» WHAT TO DO: Going through the data below, tally every line where the string "each" occurs, then give only the tally.

= Beginning of Section =

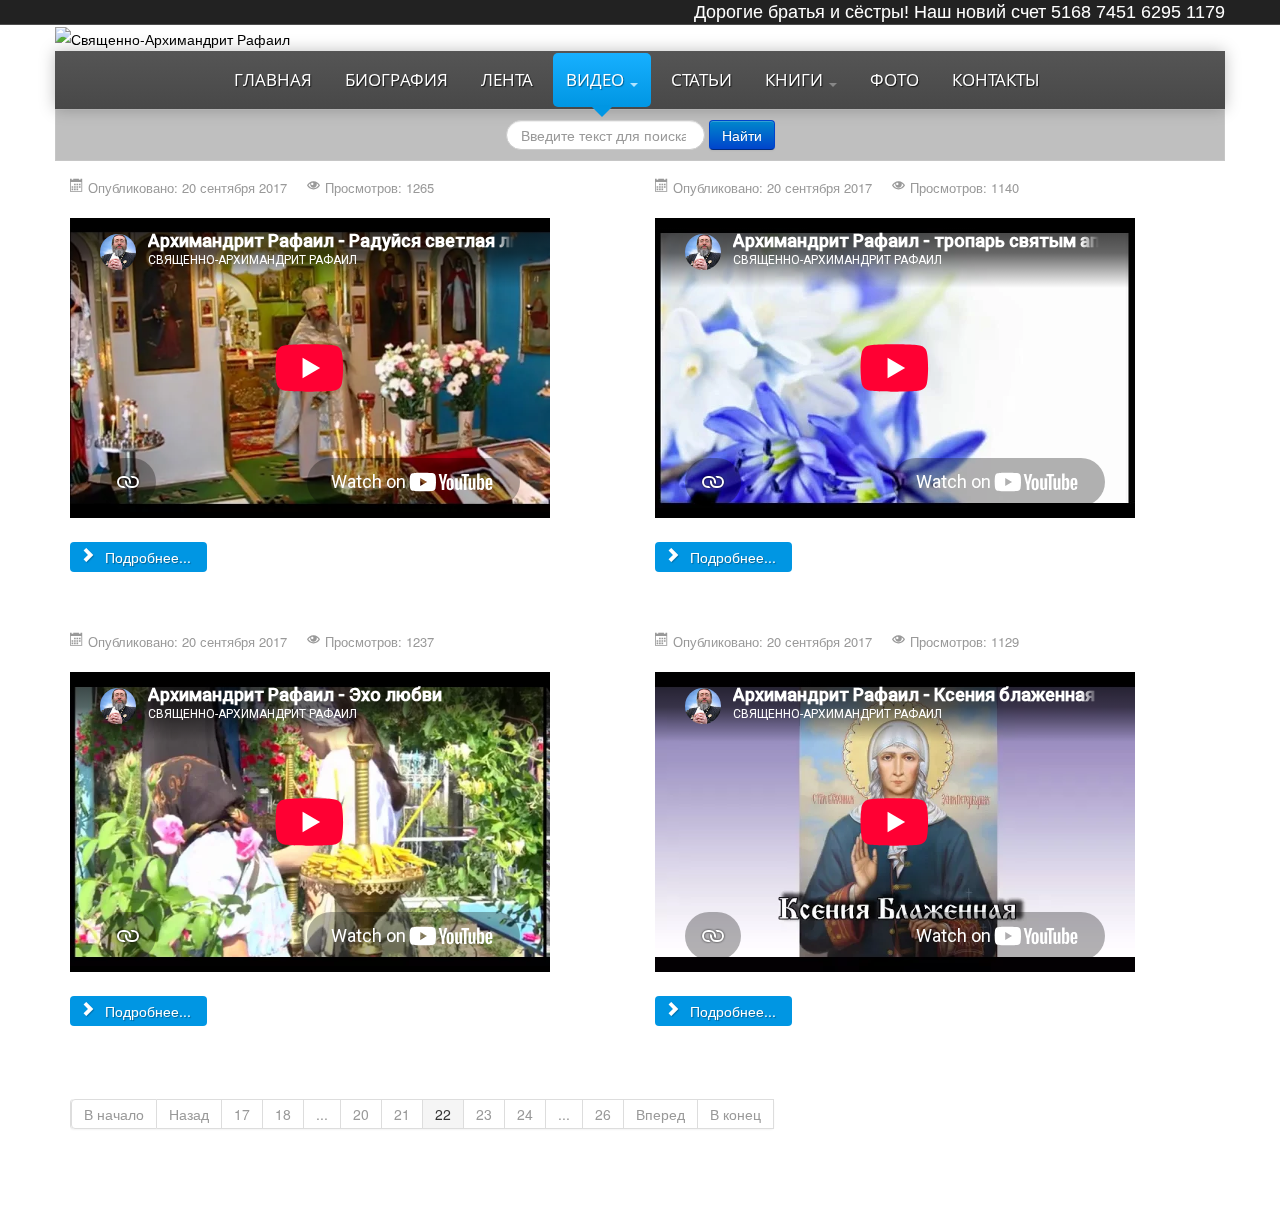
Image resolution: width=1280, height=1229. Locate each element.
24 (525, 1114)
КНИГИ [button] (796, 79)
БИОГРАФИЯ (396, 79)
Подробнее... (146, 557)
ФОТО (894, 79)
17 (242, 1114)
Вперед (660, 1114)
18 (283, 1114)
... (322, 1114)
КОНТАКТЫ (996, 79)
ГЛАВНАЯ (273, 79)
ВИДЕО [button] (597, 79)
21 (402, 1114)
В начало (114, 1114)
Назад (189, 1114)
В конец (735, 1114)
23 (484, 1114)
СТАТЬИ (701, 79)
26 (603, 1114)
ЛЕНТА (507, 79)
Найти (742, 135)
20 (361, 1114)
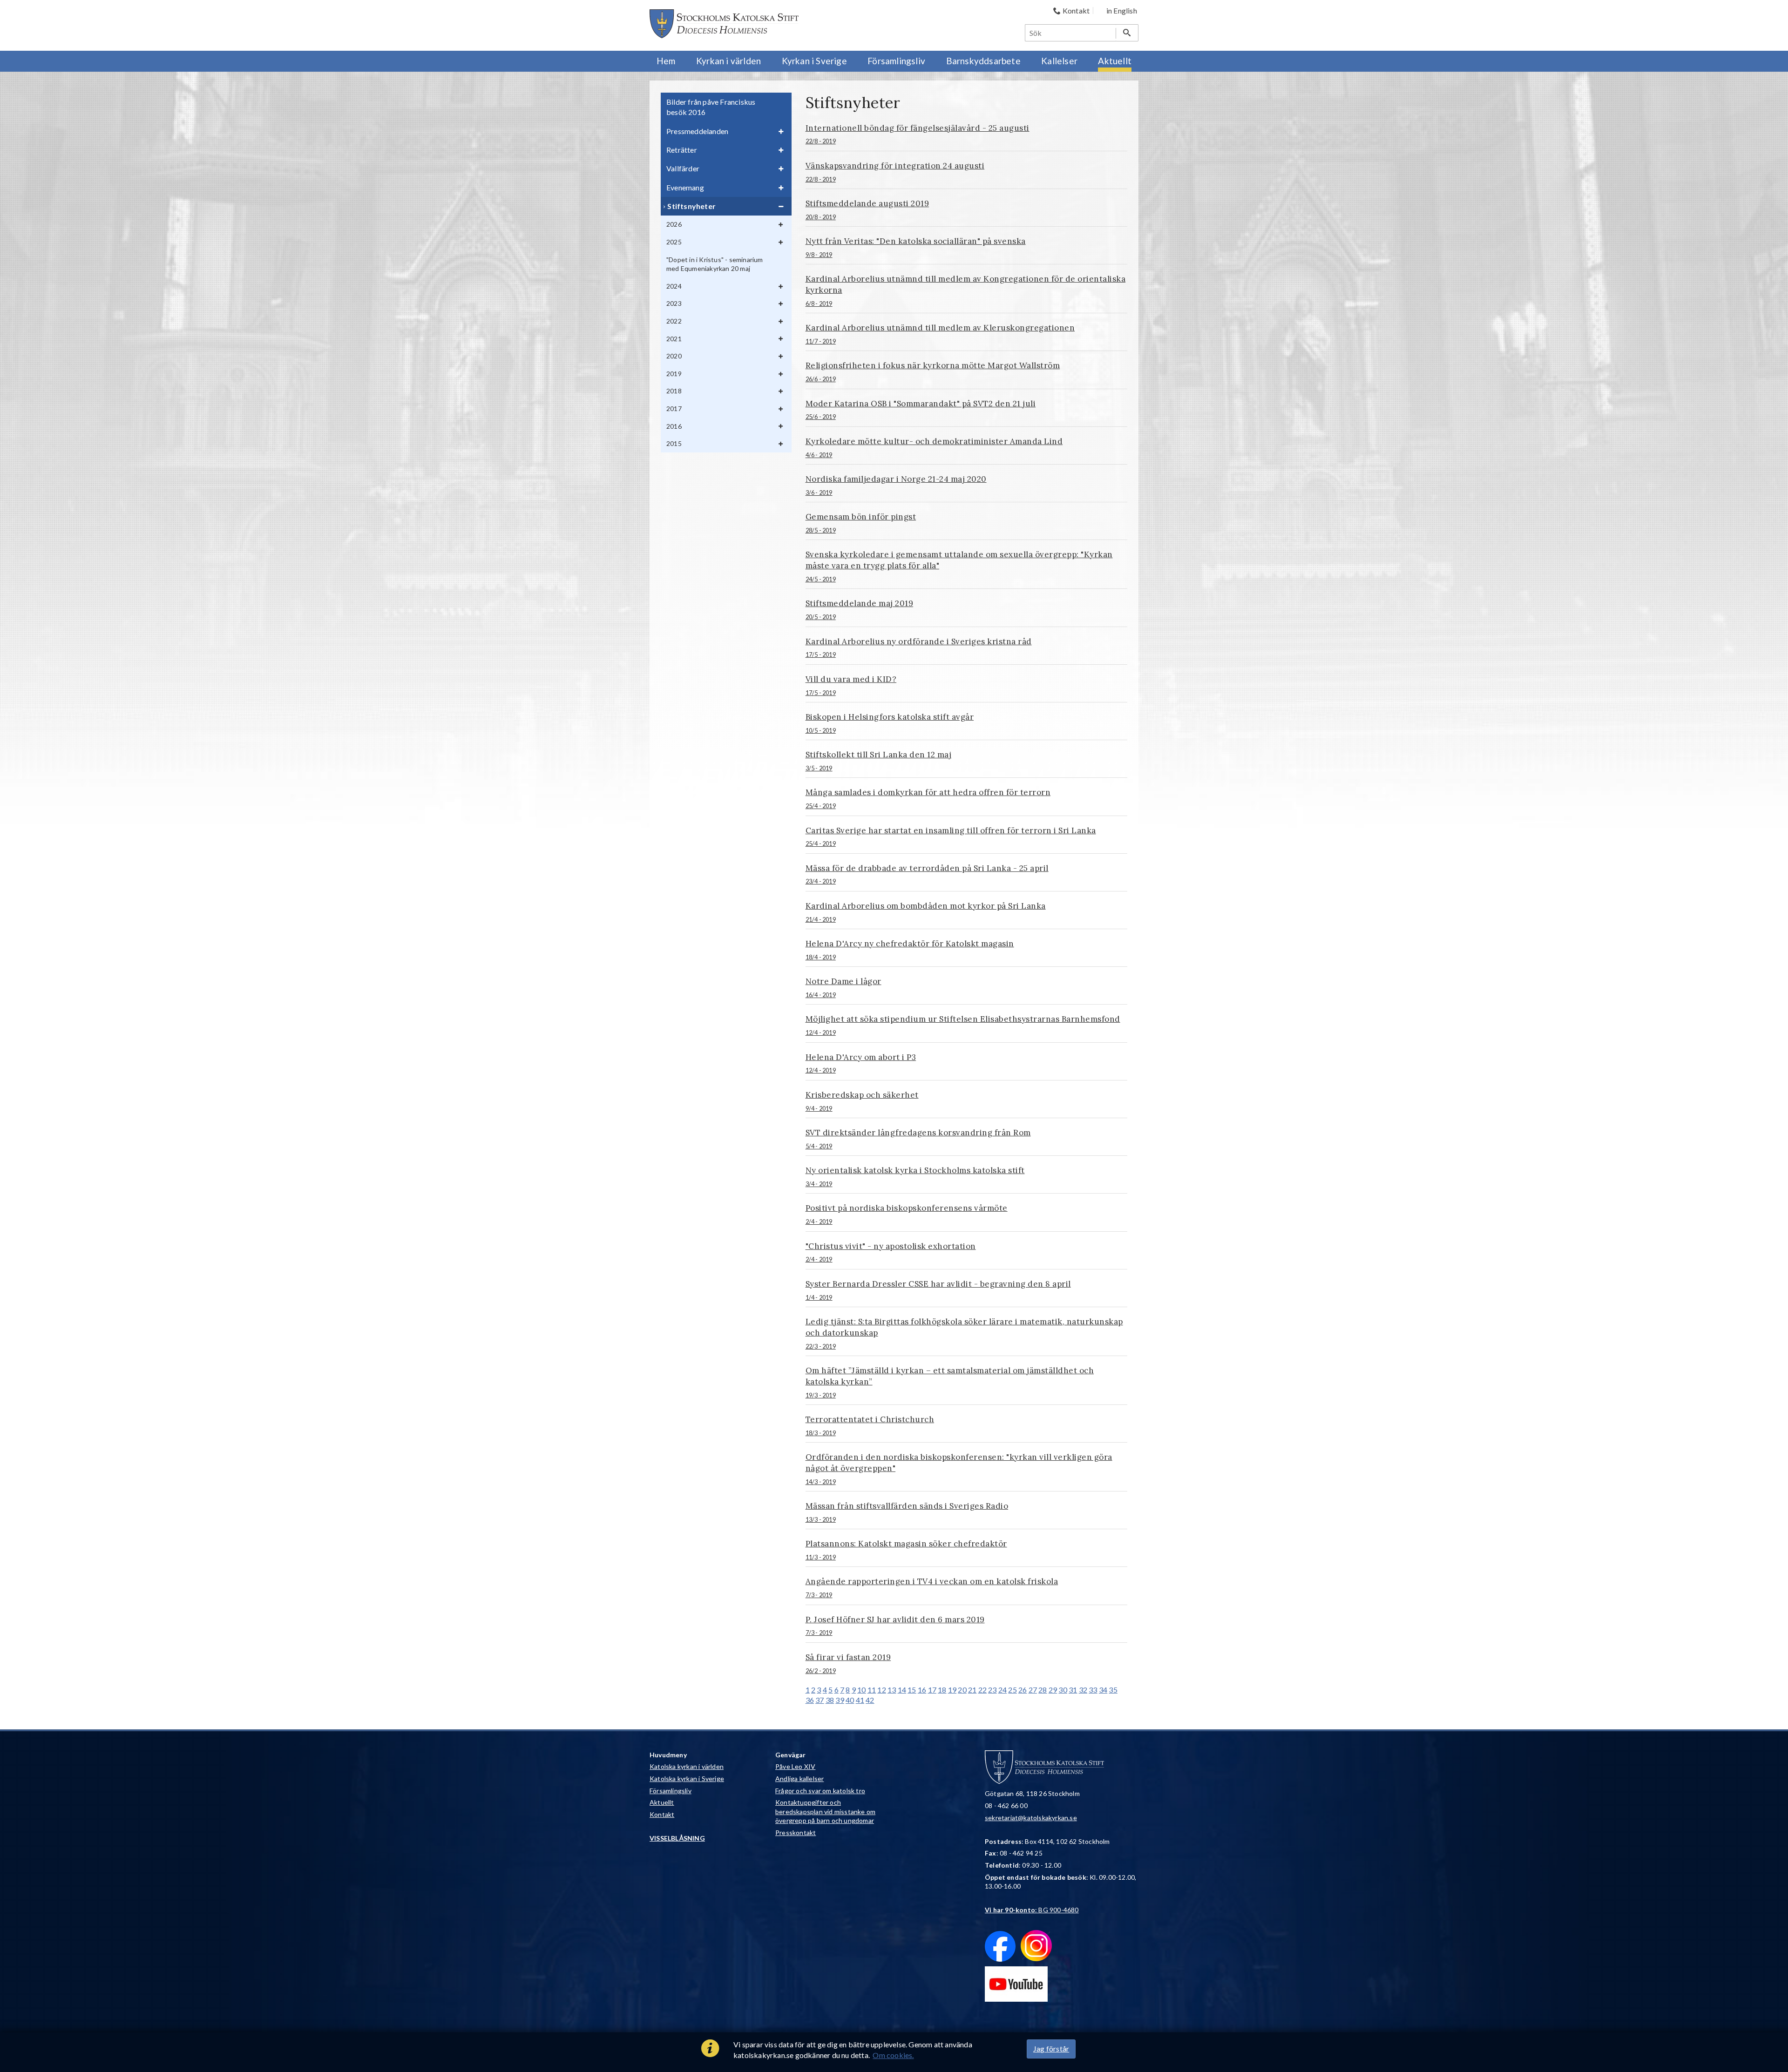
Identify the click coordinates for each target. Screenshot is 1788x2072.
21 (972, 1689)
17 (932, 1689)
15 (912, 1689)
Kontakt (662, 1814)
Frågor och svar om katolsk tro (820, 1791)
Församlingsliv (670, 1791)
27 (1033, 1689)
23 (992, 1689)
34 (1103, 1689)
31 (1073, 1689)
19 (952, 1689)
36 (810, 1699)
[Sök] (1127, 32)
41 (860, 1699)
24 (1002, 1689)
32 (1083, 1689)
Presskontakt (795, 1832)
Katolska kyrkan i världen (687, 1766)
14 (902, 1689)
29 (1053, 1689)
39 (839, 1699)
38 (830, 1699)
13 (891, 1689)
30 (1062, 1689)
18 (942, 1689)
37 (819, 1699)
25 (1012, 1689)
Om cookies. (893, 2055)
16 (922, 1689)
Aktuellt (662, 1802)
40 (850, 1699)
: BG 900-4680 (1032, 1910)
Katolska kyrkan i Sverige (687, 1778)
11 (871, 1689)
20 (962, 1689)
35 (1113, 1689)
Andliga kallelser (799, 1778)
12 (881, 1689)
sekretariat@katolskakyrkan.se (1031, 1818)
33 (1093, 1689)
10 (861, 1689)
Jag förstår (1051, 2048)
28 (1042, 1689)
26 (1022, 1689)
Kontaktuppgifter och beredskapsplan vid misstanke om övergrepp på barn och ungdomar (825, 1811)
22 (982, 1689)
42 (870, 1699)
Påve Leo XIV (795, 1766)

= End of Section =

» SOLUTION FOR THIS PROBLEM: 2